Save the following to /usr/local/bin/nginx-analytics.sh (adjust paths as needed)

NOTE: Don't forget to make it executable

$ sudo chmod +x /usr/local/bin/nginx-analytics.sh

CREATE A SYSTEMD UNIT

Now we have our script, we need to make it run as a "service", so if the server boot, we still having it start in background, so below is an example systemd service file to run this script as a one-shot service.Create a file /etc/systemd/system/nginx-analytics.service:

[Unit]
Description=Collect Nginx Log Metrics and Output JSON
After=network.target

[Service]
Type=oneshot
ExecStart=/usr/local/bin/nginx-analytics.sh

[Install]
WantedBy=multi-user.target

Now, Reload systemd to register the new service:

sudo systemctl daemon-reload

Then, Run the service manually (on demand):

sudo systemctl start nginx-analytics.service

And finally Enable on boot (if desired):

sudo systemctl enable nginx-analytics.service

(OPTIONAL... BUT I RECOMMEND ALOT) SET UP A SYSTEMD TIMER

If you want this script to run periodically (e.g., every 5 minutes or every hour, or every seconds for the crazy ones reading this), create a matching .timer unit.

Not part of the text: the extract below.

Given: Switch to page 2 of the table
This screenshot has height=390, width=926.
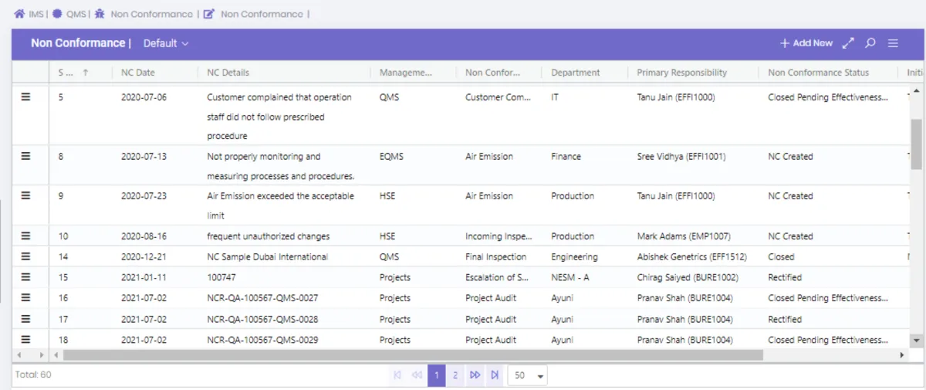Looking at the screenshot, I should point(455,375).
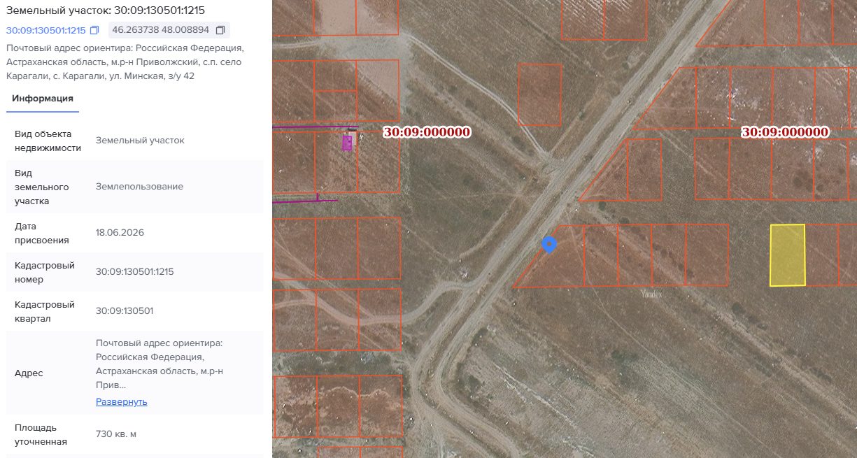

For example, /etc/systemd/system/nginx-analytics.timer:

[Unit]
Description=Run nginx-analytics service periodically

[Timer]
OnBootSec=5min
OnUnitActiveSec=1h

[Install]
WantedBy=timers.target

Then:

sudo systemctl daemon-reload
sudo systemctl enable --now nginx-analytics.timer

This will run nginx-analytics.service (and thus nginx-analytics.sh) once an hour, 5 minutes after boot.


WANNA SEE THE RESULTS ???

After each run, you’ll have a nginx-analytics.json file (e.g., at /var/www/html/nginx-analytics.json) containing a JSON object like:

{
  "visits_by_url": [
    {"value":"/index.html","count":125},
    {"value":"/contact","count":55},
    ...
  ],
  "top_ips": [
    {"value":"192.168.1.100","count":76},
    ...
  ],
  "avg_request_time": "0.03005",
  "avg_upstream_time": "0.01002",
  "top_status_codes": [
    {"value":"200","count":2000},
    {"value":"404","count":42},
    ...
  ]
}

AND VOILA !

You can now consume or display this JSON in a web interface, push it to another system, or simply analyze it further with other tools.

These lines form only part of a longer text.